- **Aim of the task**
Set down the lines below, exactly, starting at the one that contains "Screen dimensions: 700x589" and stopping at the last line, inclusive. Omit pictures.

Dataset entries
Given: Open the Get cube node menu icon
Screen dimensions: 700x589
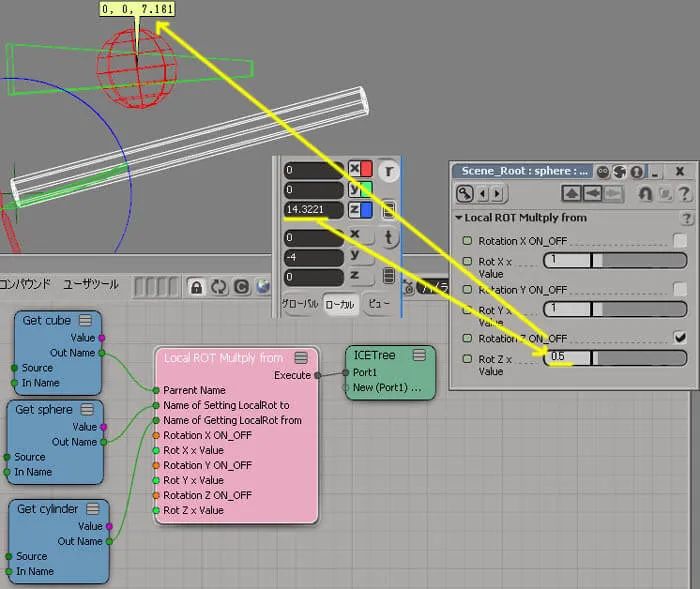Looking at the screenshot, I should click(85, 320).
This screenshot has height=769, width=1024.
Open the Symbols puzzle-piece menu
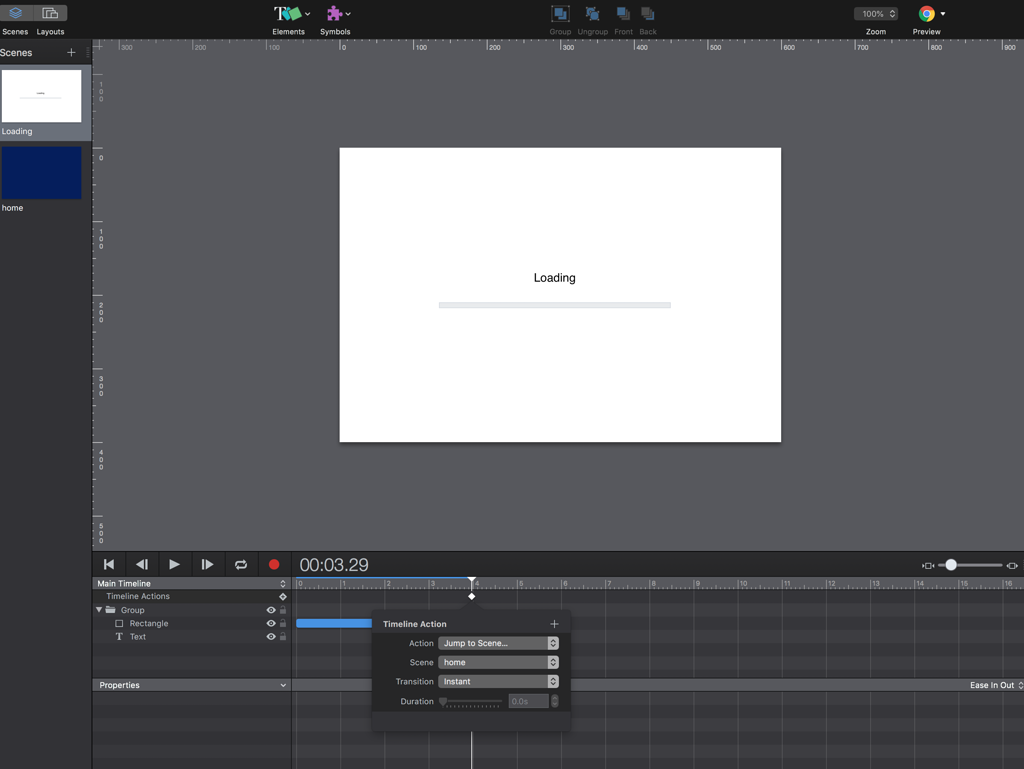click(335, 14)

- **Problem solution**
Screen dimensions: 700x589
Looking at the screenshot, I should click(85, 320).
This screenshot has height=769, width=1024.
Open the Symbols puzzle-piece menu
click(335, 14)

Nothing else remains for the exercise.